A big question we ask next is, “Why does it get so tight”? , If the abdominals, gluts and/or hip flexors are weak and not supporting the body when standing on one leg mid-stride, the IT Band steps in and says, I’ll do it! When there is too much load through the IT band, it can become scarred down and the friction and pain begins. At the knee, when the inner quads are weak, the IT Band has no opposing force. It pulls the patella too far to the outside. This causes breakdown of the cartilage on the outside of the patella. The patella rides like a train moving on one rail. Of course, things aren’t always so simple. Pain in the outside of the thigh may not be from the IT Band at all. A physical therapist can assess the situation and make sure that the pain is not referred from a pinched nerve in your back or a stress fracture. Alternatively, you may have great strength but there may be errors in footwear, the fit of your bike, or just how you have learned to run over the years.
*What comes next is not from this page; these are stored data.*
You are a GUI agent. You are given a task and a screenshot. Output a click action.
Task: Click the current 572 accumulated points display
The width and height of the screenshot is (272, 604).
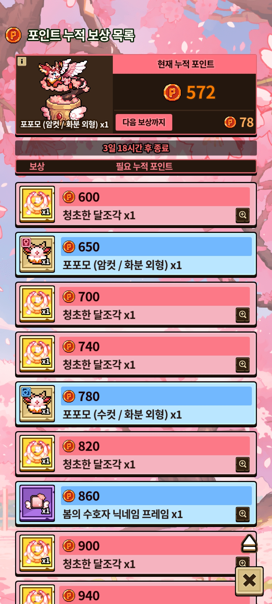pyautogui.click(x=189, y=92)
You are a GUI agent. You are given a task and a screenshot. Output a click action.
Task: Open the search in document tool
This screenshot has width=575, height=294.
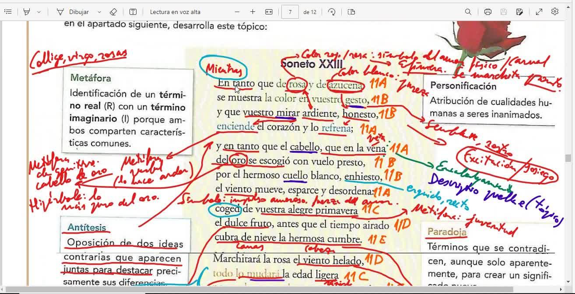click(x=468, y=12)
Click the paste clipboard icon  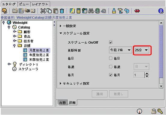tap(56, 11)
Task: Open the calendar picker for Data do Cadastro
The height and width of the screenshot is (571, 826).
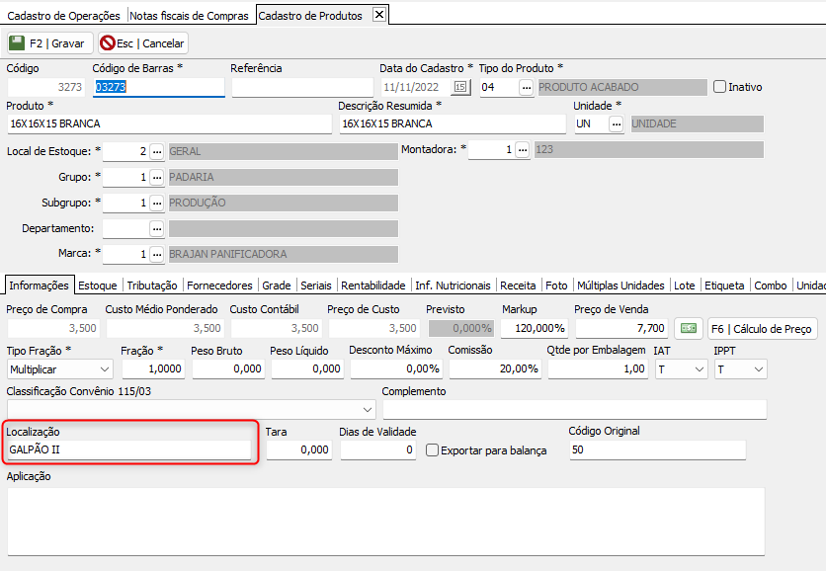Action: (460, 87)
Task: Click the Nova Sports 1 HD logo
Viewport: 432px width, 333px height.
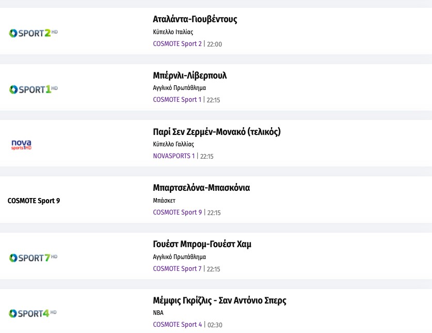Action: 22,144
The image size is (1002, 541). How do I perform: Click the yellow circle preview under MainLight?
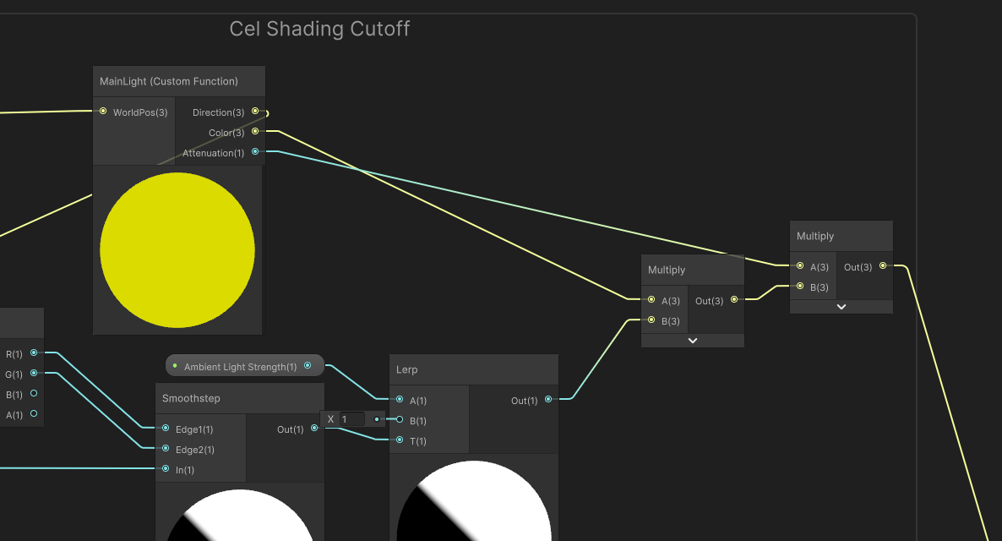pyautogui.click(x=177, y=249)
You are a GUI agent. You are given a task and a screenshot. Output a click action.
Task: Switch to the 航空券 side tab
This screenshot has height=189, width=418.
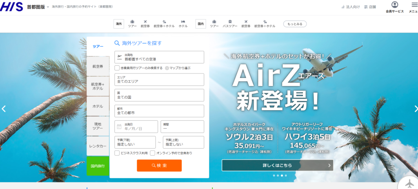[x=98, y=66]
How do we treat it? In the short-term, massaging it with a foam roller or other massage tool will help break up the adhesions and bring some circulation to the tendon. This can often produce immediate relief in knee and hip pain. Long-term, however, you need to strengthen the muscles around the IT Band. Squats, double- or single-leg bridges, side leg lifts, and clamshells are just a few exercises that your physical therapist may recommend to strengthen some of the hip and quadricep muscles. We will do an assessment of your movement patterns and identify areas of specific muscle weakness to help develop a routine that will address your unique deficits.
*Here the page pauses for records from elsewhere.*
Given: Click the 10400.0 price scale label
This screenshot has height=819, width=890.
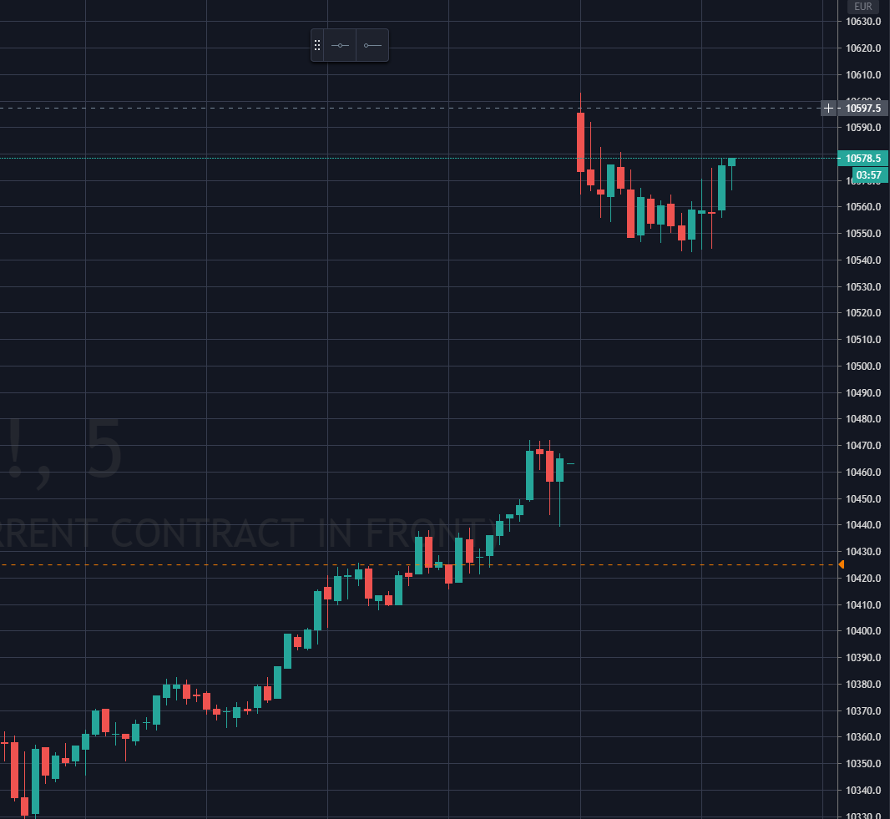Looking at the screenshot, I should coord(863,631).
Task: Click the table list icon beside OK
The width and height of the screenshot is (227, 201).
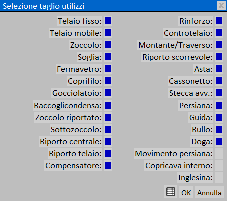Action: [171, 192]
A partial menisectomy has been one of the most commonly recommended surgeries for people suffering from knee pain. A meniscus tear is likely when there is medial or lateral pain along the joint line, there is pain with twisting, and the knee locks up, gives way or buckles when walking. In December of 2013 a double blinded study from Finland was released in the New England Journal of Medicine that compared a group who had the typical surgery to a group that had a fake surgery where they were arthroscopically probed but the torn meniscus was left as it was. The participants that had the meniscus cleaned up and smoothed out had better results early on, but by 12 months there were no differences between the two groups.
This suggests that maybe you should give a second thought to whether you go under the knife to fix your knee pain. An earlier study by a different group compared physical therapy to arthroscopic surgery and found no difference at 6 and 12 months between the two groups. These two research studies may be pointing more patients towards physical therapy to deal with their knee injuries. It is more cost effective than the $3,000 to $6,000 sticker price for the menisectomy, and also less traumatic to the body. Of course, surgery will always have its place, especially in cases where the meniscus is flapping over on top of itself or ligaments are also torn.
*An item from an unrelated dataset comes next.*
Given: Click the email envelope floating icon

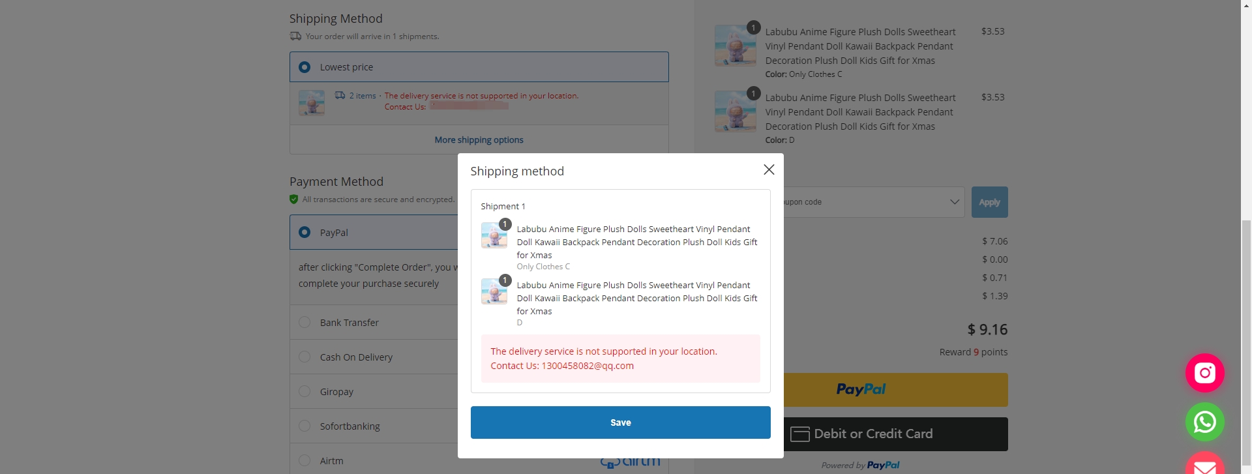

Physical therapy can reduce swelling and pain, strengthen the muscles around the knee and help you to correct any biomechanical faults that may have been the cause of the damage to the meniscus. This is one of the main reasons that the research studies are finding surgery coming up short: it may clean up the injured tissues for a moment, but more damage is likely to occur if one continues to use their knee in the same way.